This message is to the people who are hurting and find yourselves unwilling to support or celebrate talented people within your profession. Here are three questions I invite you to explore:

  1. Why is celebrating others so difficult for me? When I explored this question for myself, I found that I couldn’t celebrate others because I hadn’t yet fully accepted that I was worthy of being celebrated myself, which landed me in a vicious cycle of “how come they are so deserving?” The truth is that we all deserve to get our flowers.

  2. How would supporting someone hurt me? There is a belief that if you help someone out, it will take you away from what you are supposed to be doing. However, what I have found is that not being a resource only hurts you. The person you don’t support will find other professional mentors and opportunities because the reality is that no one has the power to block someone's trajectory. We just simply aren’t that clever. Spreading gossip, being unkind, or, worse, taking credit for someone else’s work is draining and delays your ultimate path. The answer is simple: supporting someone else only adds to your community that will ultimately cheer for you.

  3. Why am I threatened by another person's wins? This is probably the hardest question to explore because one view in the world is that there are have and have nots–and there is some very real evidence of this since we know that not everyone is destined to be unusually exceptional. However, I believe that everyone in the world, including the exceptional, struggles. Many of us are threatened by a person's win because we assume their process was easy. We envy the person with the recent promotion but don’t know about the lack of balance, or the person with the so-called perfect marriage but don’t know about the abuse they previously endured; and we envy someone’s business but don’t realize the depths of their debt.

--------------------

- WHAT IS NEEDED -
Answer these questions using the passage on celebrating others:
1. What had the writer not yet fully accepted that made celebrating others difficult?
2. What does the passage say no one has the power to do?
3. Why, according to the passage, are many of us threatened by a person's win?
The entries that follow have no connection to the passage on celebrating others.

- PROVIDED INFORMATION -
--------------------

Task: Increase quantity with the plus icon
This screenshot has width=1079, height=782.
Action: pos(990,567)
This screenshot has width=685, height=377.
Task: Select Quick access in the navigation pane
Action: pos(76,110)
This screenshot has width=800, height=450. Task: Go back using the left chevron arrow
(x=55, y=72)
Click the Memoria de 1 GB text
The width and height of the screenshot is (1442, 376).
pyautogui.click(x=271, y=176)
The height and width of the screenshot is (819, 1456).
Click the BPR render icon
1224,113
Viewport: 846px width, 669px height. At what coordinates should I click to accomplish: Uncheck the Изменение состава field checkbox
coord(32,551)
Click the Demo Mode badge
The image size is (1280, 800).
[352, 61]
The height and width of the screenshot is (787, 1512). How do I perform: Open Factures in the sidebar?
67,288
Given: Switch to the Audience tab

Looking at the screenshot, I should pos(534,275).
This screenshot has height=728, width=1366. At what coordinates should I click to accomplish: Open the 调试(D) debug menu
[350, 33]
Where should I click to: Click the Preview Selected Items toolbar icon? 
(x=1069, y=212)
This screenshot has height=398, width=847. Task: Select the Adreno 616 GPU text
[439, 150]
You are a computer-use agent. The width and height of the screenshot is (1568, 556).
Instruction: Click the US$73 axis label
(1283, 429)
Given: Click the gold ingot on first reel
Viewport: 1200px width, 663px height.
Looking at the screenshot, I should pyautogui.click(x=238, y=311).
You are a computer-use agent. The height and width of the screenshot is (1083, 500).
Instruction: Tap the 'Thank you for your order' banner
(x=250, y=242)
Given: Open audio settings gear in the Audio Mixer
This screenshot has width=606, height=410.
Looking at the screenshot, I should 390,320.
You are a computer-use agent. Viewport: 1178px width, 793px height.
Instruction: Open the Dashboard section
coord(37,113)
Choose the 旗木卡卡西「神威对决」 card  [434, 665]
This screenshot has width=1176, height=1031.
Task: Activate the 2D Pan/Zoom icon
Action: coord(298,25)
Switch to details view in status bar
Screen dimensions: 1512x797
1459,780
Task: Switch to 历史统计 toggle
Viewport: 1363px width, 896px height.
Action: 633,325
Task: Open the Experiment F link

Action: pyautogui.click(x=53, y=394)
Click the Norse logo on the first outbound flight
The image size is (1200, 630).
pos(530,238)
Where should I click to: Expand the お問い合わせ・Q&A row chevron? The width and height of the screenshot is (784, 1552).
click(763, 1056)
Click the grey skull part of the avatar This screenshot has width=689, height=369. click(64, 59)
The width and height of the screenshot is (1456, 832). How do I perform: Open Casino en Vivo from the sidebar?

--------------------

- THE RESULT -
1. That the writer was worthy of being celebrated.
2. Block someone's trajectory.
3. Because we assume their process was easy.